The potential difference between the standard GWAS-by-subtraction model within Genomic SEM and
mtCOJO comes down to how beta_xy is estimated. In the standard GWAS-by-subtraction model the beta_xy is essentially a transformation of the LDSC-estimated genetic covariance matrix among the GWAS phenotypes (x and y) into a structural regression coefficient. For
mtCOJO, Zhu et al. write on p. 10 that "we can... estimate beta_xy by GSMR." However, the
software documentation indicates that beta_xy can either be provided by the user (e.g. from a collateral study), estimated with GSMR (i.e. using genome-wide significant variants as instrumental variables for Mendelian Randomization along with removal of HEIDI outliers), or estimated with "genetic correlation analysis" (i.e. the way it is estimated in the standard GWAS-by-subtraction model). My understanding is that the default within mtCOJO is to use GSMR when there are "enough" GWAS significant SNPs, and in the absence of enough GWAS significant SNPs to use genetic correlation analysis. One way to intuit the difference is that the GSMR approach would control for only the portion of shared genetic variance that is causally attributable to x, whereas the GWAS-by-subtraction ("genetic correlation analysis") approach would control for all shared variance.
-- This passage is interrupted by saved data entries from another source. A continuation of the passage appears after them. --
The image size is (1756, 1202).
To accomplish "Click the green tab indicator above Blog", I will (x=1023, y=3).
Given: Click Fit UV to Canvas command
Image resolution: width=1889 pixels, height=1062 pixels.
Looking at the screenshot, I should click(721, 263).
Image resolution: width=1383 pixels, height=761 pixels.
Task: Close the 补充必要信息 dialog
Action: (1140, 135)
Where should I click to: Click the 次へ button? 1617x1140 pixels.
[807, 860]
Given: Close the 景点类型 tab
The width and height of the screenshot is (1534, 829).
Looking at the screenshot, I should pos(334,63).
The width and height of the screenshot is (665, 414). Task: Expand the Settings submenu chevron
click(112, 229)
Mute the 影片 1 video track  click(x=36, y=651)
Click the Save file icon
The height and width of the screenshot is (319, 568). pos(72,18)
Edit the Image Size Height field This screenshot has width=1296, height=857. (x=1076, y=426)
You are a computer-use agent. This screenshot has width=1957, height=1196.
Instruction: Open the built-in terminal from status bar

Apart from potential differences in the the source of beta_xy, my reading of p.10 Zhu et al. is that mtCOJO and the standard GWAS-by-subtraction model are near equivalent. Note that both use the LDSC-derived cross-trait-intercepts to populate elements of the sampling covariance matrix used to compute the SEs of the estimates of SNP effects.
Within Genomic SEM we can fix beta_xy to some value estimated from external data (or simply assumed), or we can expand the GWAS-by-subtraction model within Genomic SEM to include multiple GWAS significant SNPs as instrumental variables for a GSMR type analysis. An advantage of the Genomic SEM approach is that, because the user can specify or modify the model, the assumptions of the model can be changed, relaxed, or tested, and the model can be extended (e.g. to subtract factors rather than individual phenotypes). We do this in great detail in the supplement to Demange.